The election stories all mention that on the stump yesterday Bush tried to tie Gore to the Clinton administration’s attempt at health care reform. The NYT even refers to this in its headline, but its story, unlike the others, doesn’t mention that Bush used the term “Hillary-care.” All the papers carry yesterday’s quote from Bush in which he said that some in Washington “want the federal government controlling Social Security, like it’s some kind of federal program.” The NYT adds that Bush seemed “a bit scattered” yesterday, adding that he also “seemingly tried to say that prescription drug coverage would be an ‘integral’ part of his suggested overhaul of Medicare, but he came up with ‘in-grit-able.’”

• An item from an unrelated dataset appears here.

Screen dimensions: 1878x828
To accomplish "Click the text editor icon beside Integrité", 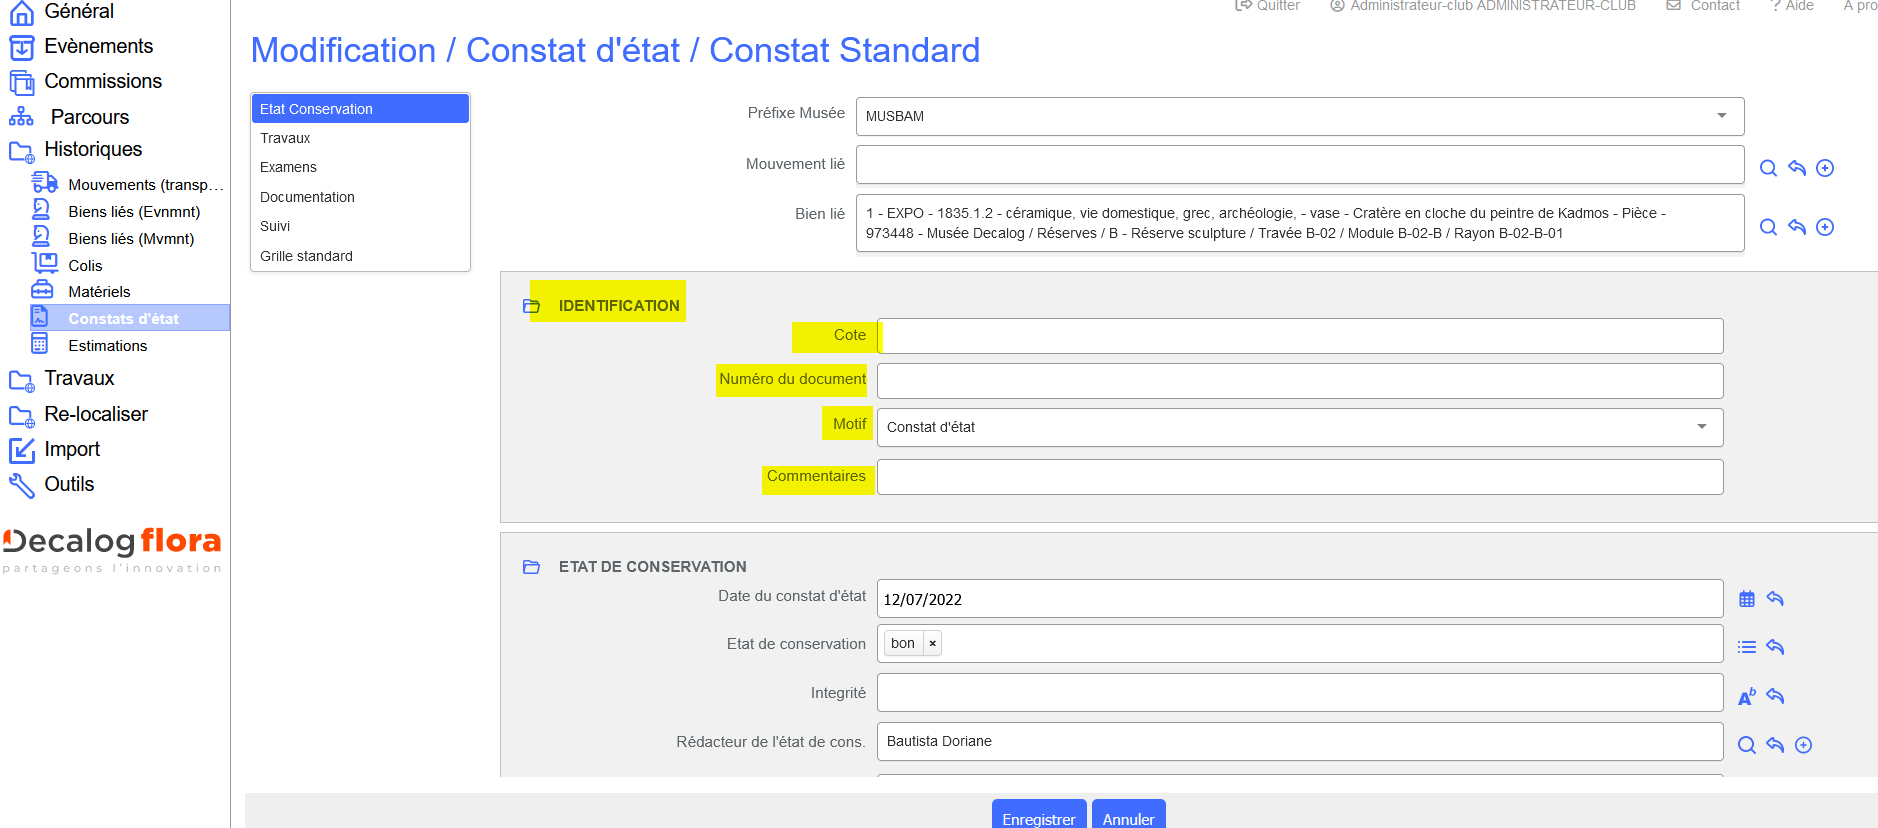I will pyautogui.click(x=1747, y=697).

The LAT lead states that yesterday, reports surfaced that George W. Bush had been arrested in 1976 for drunken driving, which Bush later acknowledged. Both this story and the NYT front-pager on the Bush campaign put this in the sixth paragraph. The early edition WP front-pager on the campaign does not have this although the paper runs a separate story on it inside, as does USAT.

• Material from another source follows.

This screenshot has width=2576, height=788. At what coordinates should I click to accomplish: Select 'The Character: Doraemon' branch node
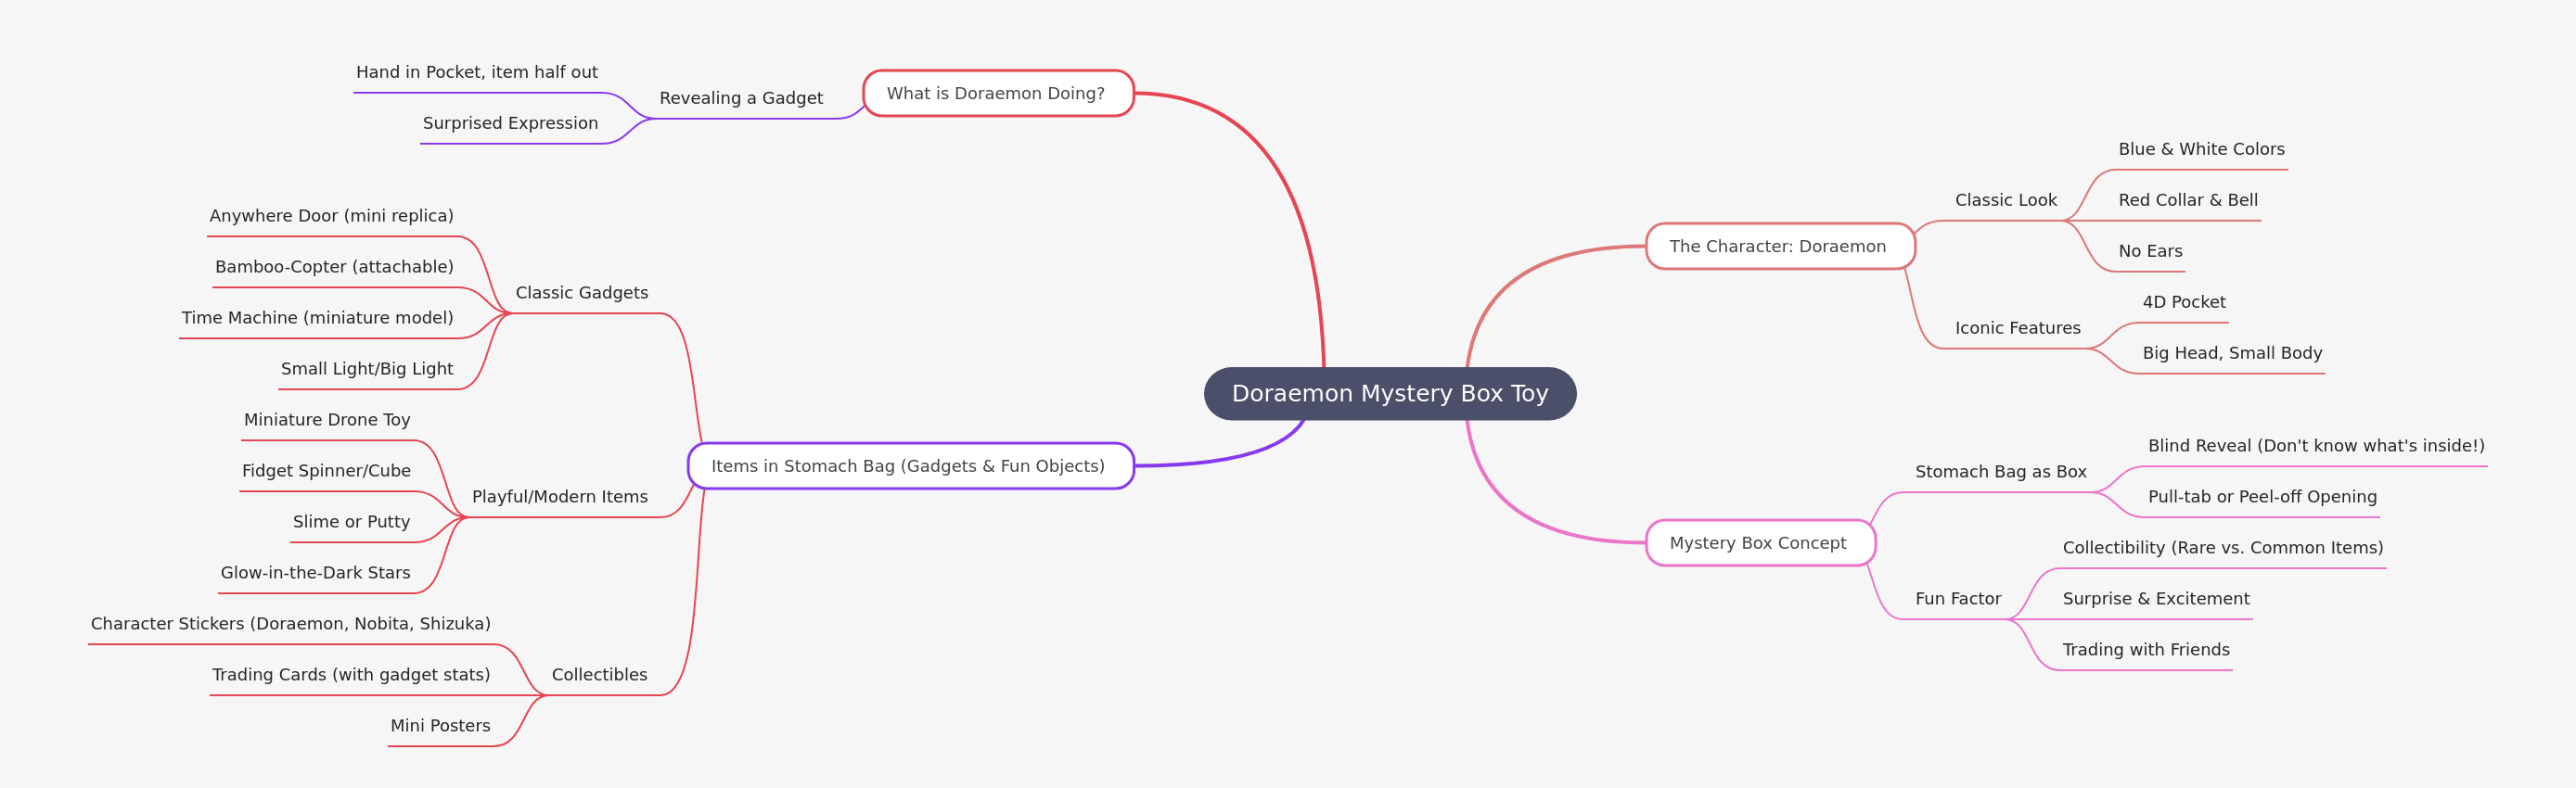tap(1778, 246)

The LAT puts yesterday’s endorsement of Bush by Ross Perot near the very bottom of its lead.

The Jerusalem leads report that the car bombing interrupted plans for both Ehud Barak and Yasser Arafat to take to television to call for a cessation of the violence. But the stories find some signs on each side that there will be an attempt to follow through with a cease-fire deal anyway. The WP says that after trying to help mediate the situation last month, the Clinton administration is now “largely on the sidelines.” The LAT puts the Islamic Jihad’s claimed connection to the bombing in the second paragraph, and the WP puts it in the third. The NYT saves that news for the 14th.

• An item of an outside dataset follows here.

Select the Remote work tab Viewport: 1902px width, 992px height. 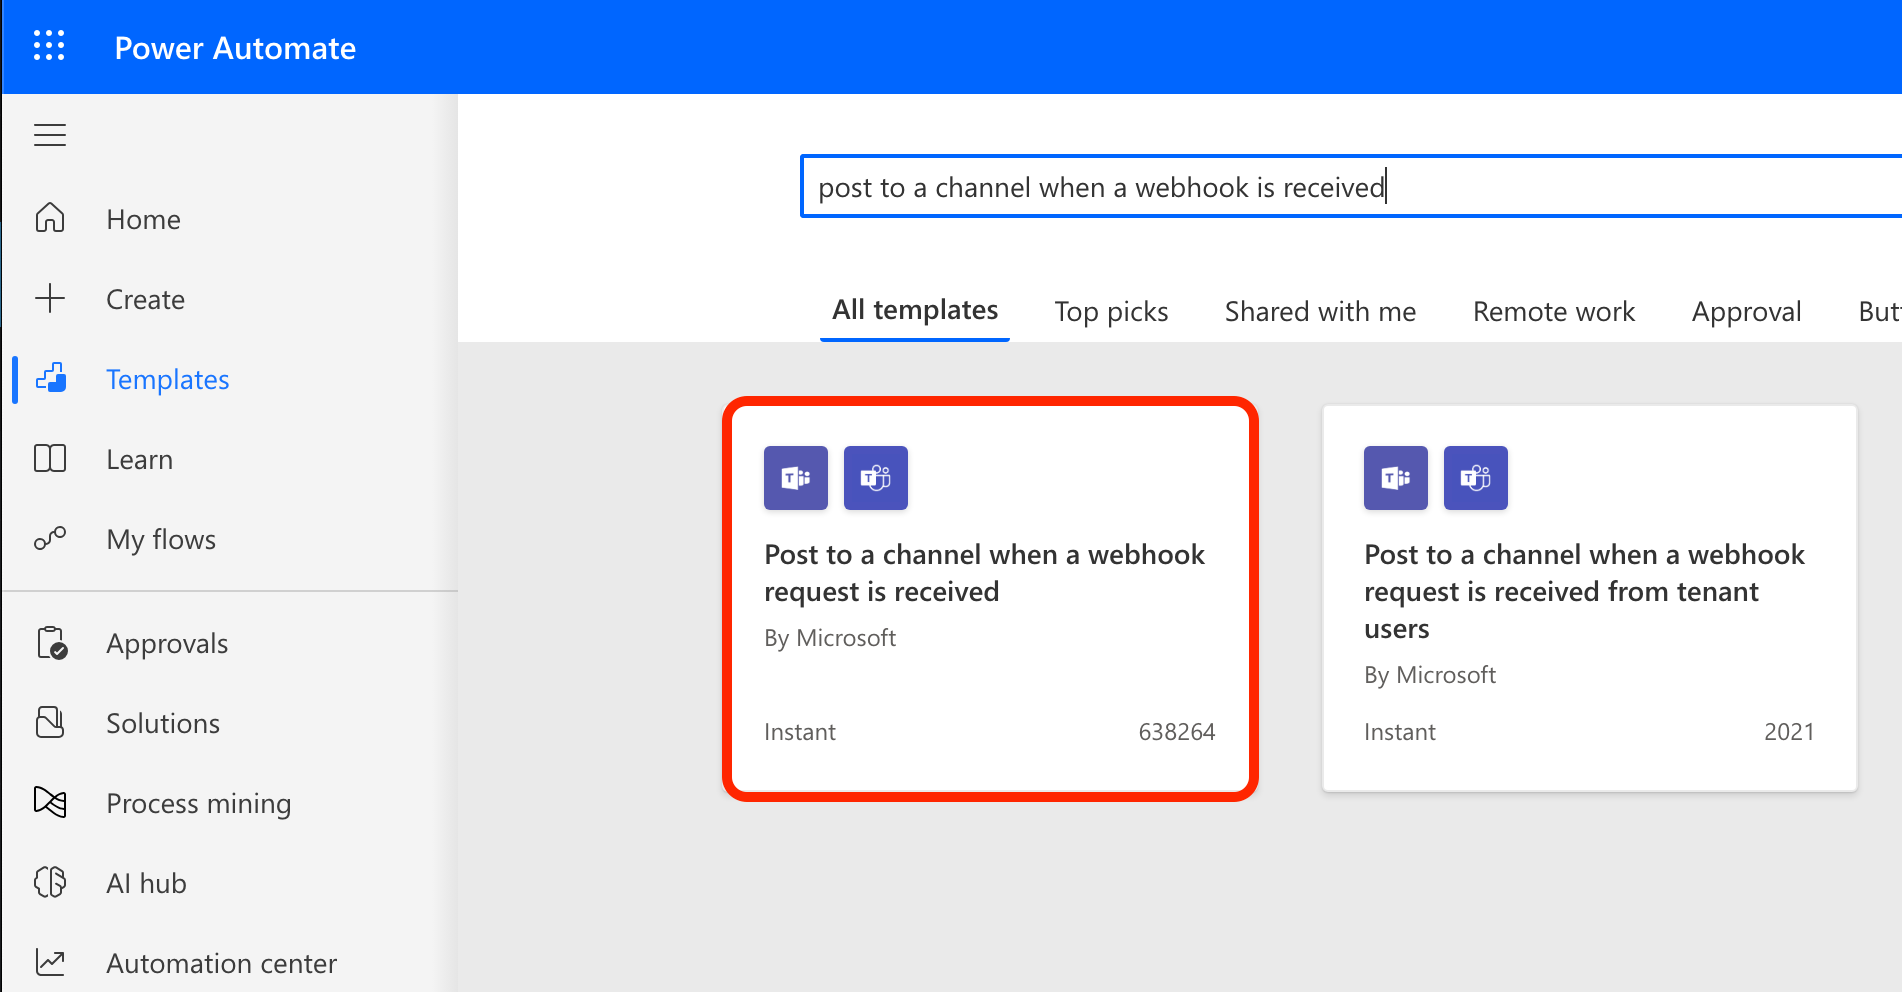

The WP and NYT report inside that two war hero Democratic senators, Bob Kerrey and Daniel Inouye, have tried to revive concerns about whether or not George W. Bush actually complied with all the drilling requirements of his National Guard service. The Post concludes, “It is safe to say that Bush did very light duty in his last two years in the Guard and that his superiors made it easy for him.” The Times says that documents it examined indicate that some of the concerns may be unfounded.

The NYT editorial page takes a hard swing at Ralph Nader, saying that Nader “with his nearly $4 million net worth, can afford to be indifferent about the public-policy fallout of a Bush victory” and that his dismissal of Democratic worries about what would happen to abortion rights under a Bush Supreme Court is “male chauvinism carried to a new extreme.” And the paper’s op-ed page carries a well-reasoned defense of those Gore-Nader vote-swapping schemes by anti-ironist and law student Jedediah Purdy. He argues that the maneuver should not be confused with vote-buying because unlike that illegal practice, it enables voters to express more, not less about their political views. (A swap enables, for example, a voter to vote for Gore and to express his belief that Nader should remain part of the national political conversation.) Also, Purdy says that the schemes are good because they undermine the central role of states in determining presidential election outcomes.

The Wall Street Journal “Washington Wire” column unwittingly passes along yet another sign that taxes aren’t high enough: word that the St. Regis Hotel in Washington is offering a three-night “Presidential Inaugural” package (including a “power breakfast” with Larry King) for $100,000.

The LAT lead reports that at one appearance yesterday, Bush ticked off a list of issues that he said had not been addressed during the Clinton-Gore administration, but the paper doesn’t deign to mention what they are. Yet if you’re mystified by all the home-stretch campaigning, the paper is only too happy to explain: “Each man is seeking to boost the turnout of his backers Tuesday, while depressing the voting of his opponents’ supporters.”